> WHAT YOU NEED TO DO
Word for word, repeat the lines of the records from the first line up to and including the line that contains "Terms (49, 1237)", passing over any pictures.

> RECORDED INFORMATION
::::::
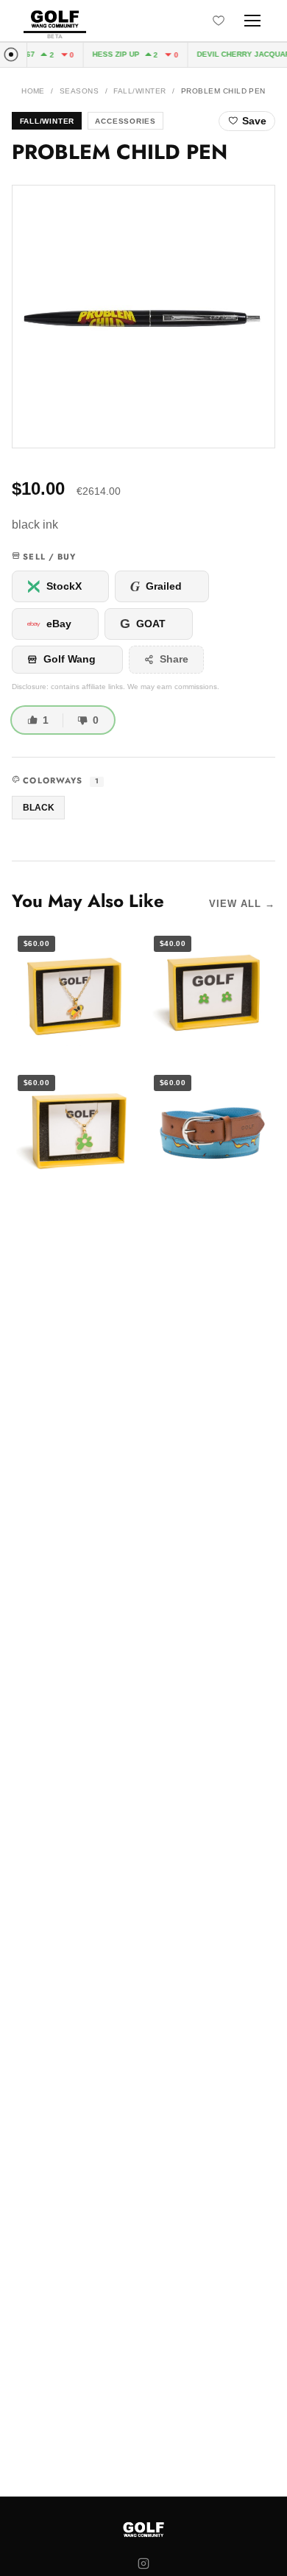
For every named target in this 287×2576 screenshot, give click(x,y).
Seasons (79, 91)
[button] (143, 316)
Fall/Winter (139, 91)
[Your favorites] (218, 20)
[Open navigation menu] (252, 20)
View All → (242, 903)
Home (33, 91)
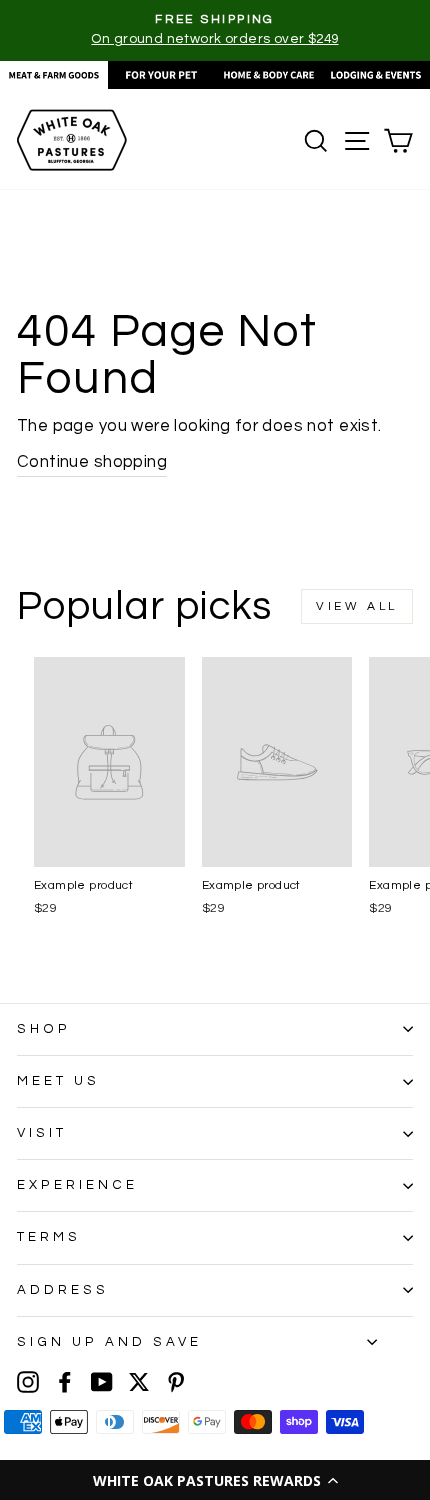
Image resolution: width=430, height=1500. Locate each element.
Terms (49, 1237)
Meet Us (58, 1081)
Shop (44, 1029)
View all (357, 606)
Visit (42, 1133)
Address (63, 1290)
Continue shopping (92, 461)
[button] (215, 1480)
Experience (77, 1185)
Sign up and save (109, 1342)
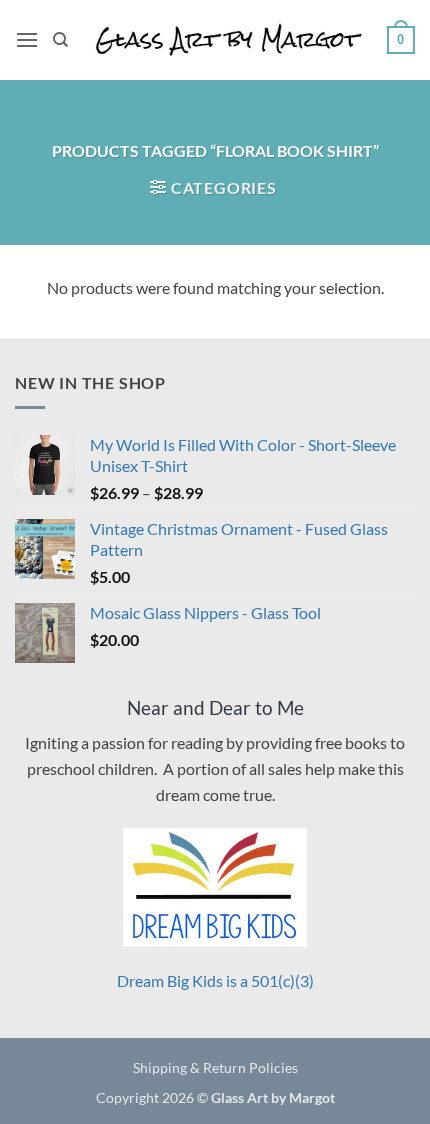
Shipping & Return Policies (215, 1067)
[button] (27, 39)
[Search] (60, 40)
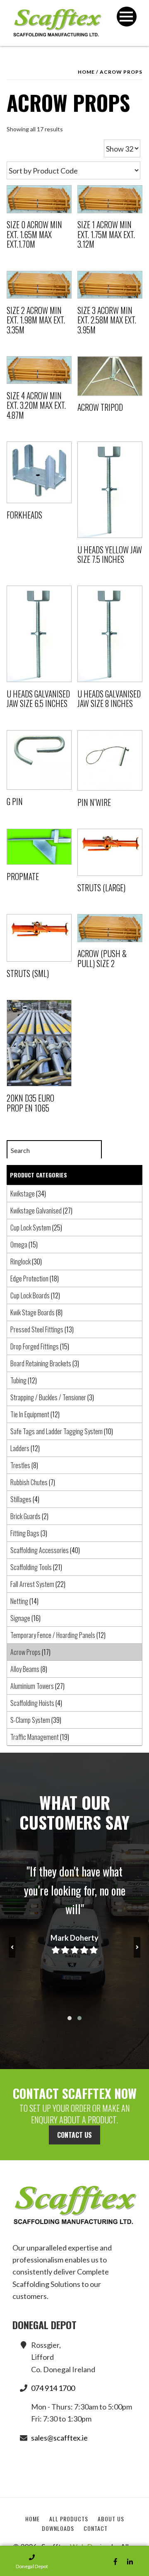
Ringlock (20, 1261)
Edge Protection (29, 1278)
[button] (69, 2018)
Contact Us (74, 2135)
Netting (19, 1601)
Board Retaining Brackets (40, 1363)
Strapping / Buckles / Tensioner (48, 1397)
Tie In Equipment (29, 1414)
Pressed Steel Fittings (36, 1329)
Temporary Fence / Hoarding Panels (52, 1635)
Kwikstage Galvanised (36, 1211)
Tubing (18, 1380)
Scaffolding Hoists (32, 1703)
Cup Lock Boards (30, 1295)
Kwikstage (22, 1194)
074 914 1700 (53, 2388)
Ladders (19, 1448)
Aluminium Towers (32, 1686)
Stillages (20, 1499)
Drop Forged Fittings (34, 1346)
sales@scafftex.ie (59, 2437)
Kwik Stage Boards (32, 1312)
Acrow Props (25, 1652)
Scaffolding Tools (31, 1567)
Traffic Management (34, 1737)
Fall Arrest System (32, 1584)
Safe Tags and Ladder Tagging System (56, 1431)
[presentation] (12, 1947)
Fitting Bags (24, 1533)
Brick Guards (25, 1516)
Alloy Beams (24, 1669)
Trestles (20, 1465)
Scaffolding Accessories (39, 1550)
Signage (20, 1618)
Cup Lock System (30, 1228)
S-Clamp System (30, 1720)
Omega (18, 1244)
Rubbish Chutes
::::::
> EXPECTED OUTPUT
For every named target in this 287×2576 screenshot, give click(x,y).
Seasons (79, 91)
[button] (143, 316)
Fall/Winter (139, 91)
[Your favorites] (218, 20)
[Open navigation menu] (252, 20)
View All → (242, 903)
Home (33, 91)
Image resolution: width=430, height=1500. Locate each element.
Terms (49, 1237)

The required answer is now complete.